* [OPDRACHT]:
Vervang "three-dots menu" door "settings menu" in de regels van de regel met "This screenshot has width=1456, height=827." tot en met de regel met "Action: [703, 338]", en geef alleen die regels terug zonder de afbeeldingen. Laat al het andere ongewijzigd.

* [INVOERMATERIAAL]:

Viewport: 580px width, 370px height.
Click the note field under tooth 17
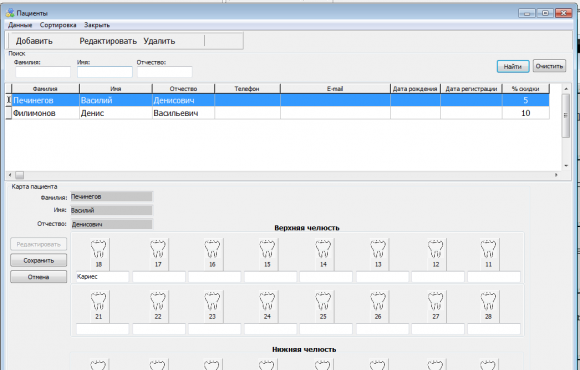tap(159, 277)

---

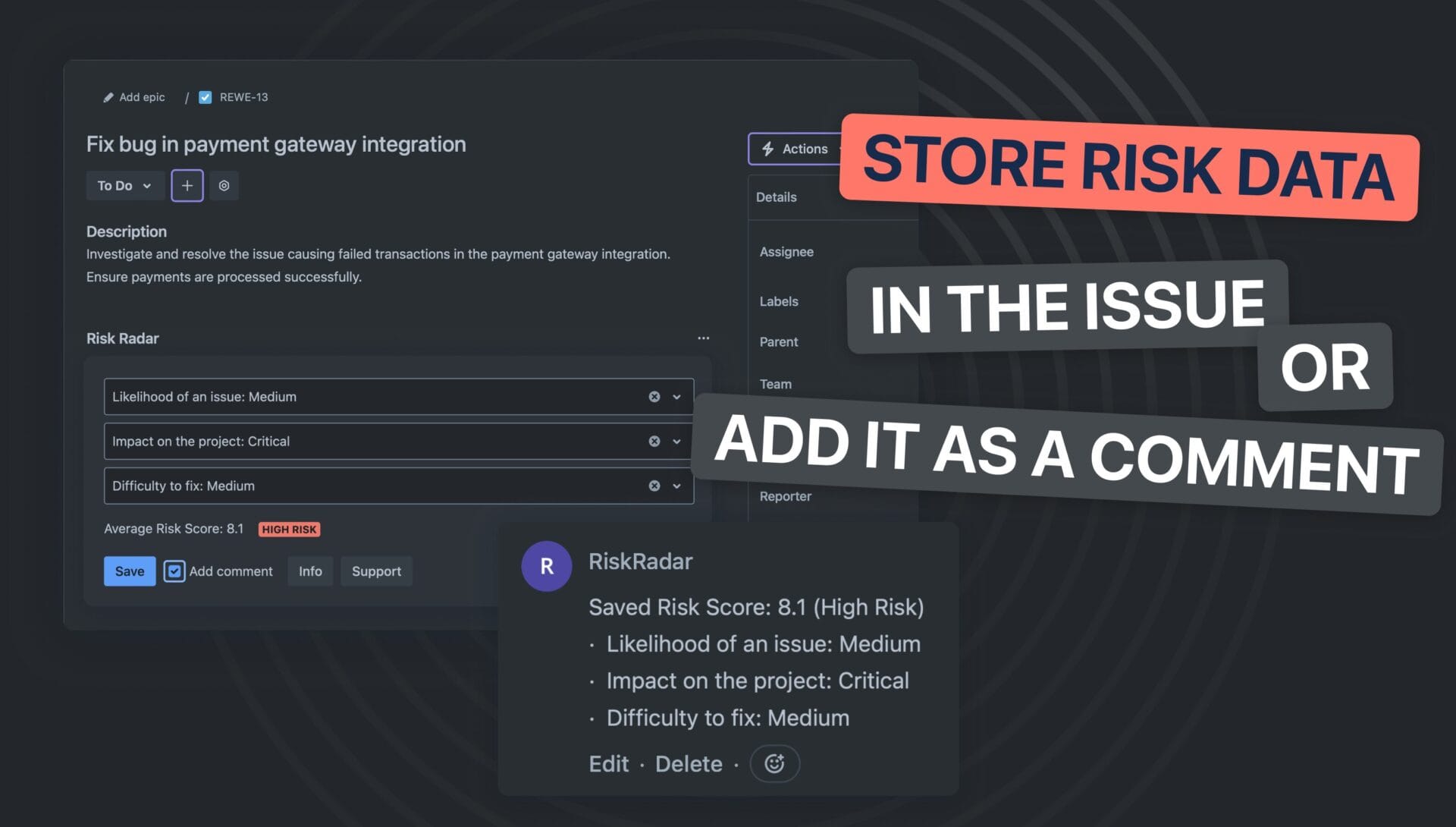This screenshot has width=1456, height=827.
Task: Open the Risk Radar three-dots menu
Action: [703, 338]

* [OPLOSSING HIERONDER]:
This screenshot has width=1456, height=827.
Task: Open the Risk Radar settings menu
Action: [703, 338]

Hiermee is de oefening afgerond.